Chilli con Pechuga de Pavo

Turkey breast steaks are a reasonably economical buy at the best of times, but when they are short dated, and one can buy 370g for $1.55, it is a bargain.  Once frozen, they will keep for months.

But what to do with them?  I found them rather dry when cooked like an ordinary steak, and I am trying to keep my fat intake down, so I don’t want to crumb and fry them.   A stir fry is good, and preparing for this recipe will make them quite suitable  for an Asian vegetable mix too.

But I made a chilli.

Turkey Breast Chilli:

2 turkey steaks cut into strips about 10mm by 10mm by 50mm+

Marinate overnight in

  • garlic
  • a tablespoon of olive oil
  • a dash of Worcestershire sauce
  • a few dashes of Tabasco
  • a few dashes of lime juice
  • 1 crumbled low salt chicken bouillon cube
  • a dash of fish sauce or soy sauce
  • three spring onions (scallions) chopped
  • handful of coriander leaves chopped
  • 1/2 a red capsicum sliced and roughly chopped.
= = = = = = =
▶ _Stated exercise A_: Copy the rows exactly, from the line with "Task: Click denim size 33 cell" up to and including the line with "point(122,121)".
= = = = = = =
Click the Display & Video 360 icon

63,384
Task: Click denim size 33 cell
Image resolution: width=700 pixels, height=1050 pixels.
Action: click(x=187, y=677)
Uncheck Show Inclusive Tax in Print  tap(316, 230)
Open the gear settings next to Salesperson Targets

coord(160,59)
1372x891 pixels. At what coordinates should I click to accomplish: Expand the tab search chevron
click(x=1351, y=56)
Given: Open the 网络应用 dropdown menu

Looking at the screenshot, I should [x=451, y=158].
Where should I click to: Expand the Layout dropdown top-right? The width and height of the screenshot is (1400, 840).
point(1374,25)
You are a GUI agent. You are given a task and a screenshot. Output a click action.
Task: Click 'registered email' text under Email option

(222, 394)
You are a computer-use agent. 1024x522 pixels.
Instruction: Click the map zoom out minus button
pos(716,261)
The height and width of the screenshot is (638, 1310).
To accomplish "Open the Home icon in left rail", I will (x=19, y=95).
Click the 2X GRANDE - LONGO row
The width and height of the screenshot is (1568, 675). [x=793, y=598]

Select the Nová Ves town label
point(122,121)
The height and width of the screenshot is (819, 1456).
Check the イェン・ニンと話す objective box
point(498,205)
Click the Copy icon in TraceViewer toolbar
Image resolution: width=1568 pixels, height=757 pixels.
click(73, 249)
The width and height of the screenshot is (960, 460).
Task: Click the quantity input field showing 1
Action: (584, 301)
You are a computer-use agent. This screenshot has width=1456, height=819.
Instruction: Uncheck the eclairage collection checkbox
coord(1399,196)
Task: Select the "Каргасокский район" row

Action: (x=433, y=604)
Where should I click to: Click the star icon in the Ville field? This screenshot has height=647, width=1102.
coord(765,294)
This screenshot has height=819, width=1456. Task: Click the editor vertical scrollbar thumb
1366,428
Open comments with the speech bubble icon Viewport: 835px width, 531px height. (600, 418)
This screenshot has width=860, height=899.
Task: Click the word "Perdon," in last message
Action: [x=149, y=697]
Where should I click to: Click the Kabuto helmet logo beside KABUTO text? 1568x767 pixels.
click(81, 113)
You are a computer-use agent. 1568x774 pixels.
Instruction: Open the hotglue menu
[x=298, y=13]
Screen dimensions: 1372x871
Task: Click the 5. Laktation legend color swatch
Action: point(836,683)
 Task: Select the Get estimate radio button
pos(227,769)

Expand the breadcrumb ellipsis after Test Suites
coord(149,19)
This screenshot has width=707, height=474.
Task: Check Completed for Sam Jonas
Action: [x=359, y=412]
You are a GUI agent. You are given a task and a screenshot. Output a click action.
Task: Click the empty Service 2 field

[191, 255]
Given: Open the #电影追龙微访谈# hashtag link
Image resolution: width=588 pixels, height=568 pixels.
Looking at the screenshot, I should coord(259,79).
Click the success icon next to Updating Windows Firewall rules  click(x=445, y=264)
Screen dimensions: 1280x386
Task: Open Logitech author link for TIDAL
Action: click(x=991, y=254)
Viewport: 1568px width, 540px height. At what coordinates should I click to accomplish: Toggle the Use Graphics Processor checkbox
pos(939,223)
= = = = = = =
▶ _Stated exercise B_:
Answer these questions from the turkey chilli recipe, one answer per line:
(i) What price was paid for 370g of the short-dated turkey breast steaks?
(ii) How long should the turkey strips marinate?
(iii) How many spring onions go into the marinade?

▶ _Exercise answer A_:
Task: Click denim size 33 cell
Image resolution: width=700 pixels, height=1050 pixels.
Action: click(x=187, y=677)
Uncheck Show Inclusive Tax in Print  tap(316, 230)
Open the gear settings next to Salesperson Targets

coord(160,59)
1372x891 pixels. At what coordinates should I click to accomplish: Expand the tab search chevron
click(x=1351, y=56)
Given: Open the 网络应用 dropdown menu

Looking at the screenshot, I should [x=451, y=158].
Where should I click to: Expand the Layout dropdown top-right? The width and height of the screenshot is (1400, 840).
point(1374,25)
You are a GUI agent. You are given a task and a screenshot. Output a click action.
Task: Click 'registered email' text under Email option

(222, 394)
You are a computer-use agent. 1024x522 pixels.
Instruction: Click the map zoom out minus button
pos(716,261)
The height and width of the screenshot is (638, 1310).
To accomplish "Open the Home icon in left rail", I will (x=19, y=95).
Click the 2X GRANDE - LONGO row
The width and height of the screenshot is (1568, 675). [x=793, y=598]

Select the Nová Ves town label
point(122,121)

▶ _Exercise answer B_:
(i) $1.55
(ii) Overnight
(iii) Three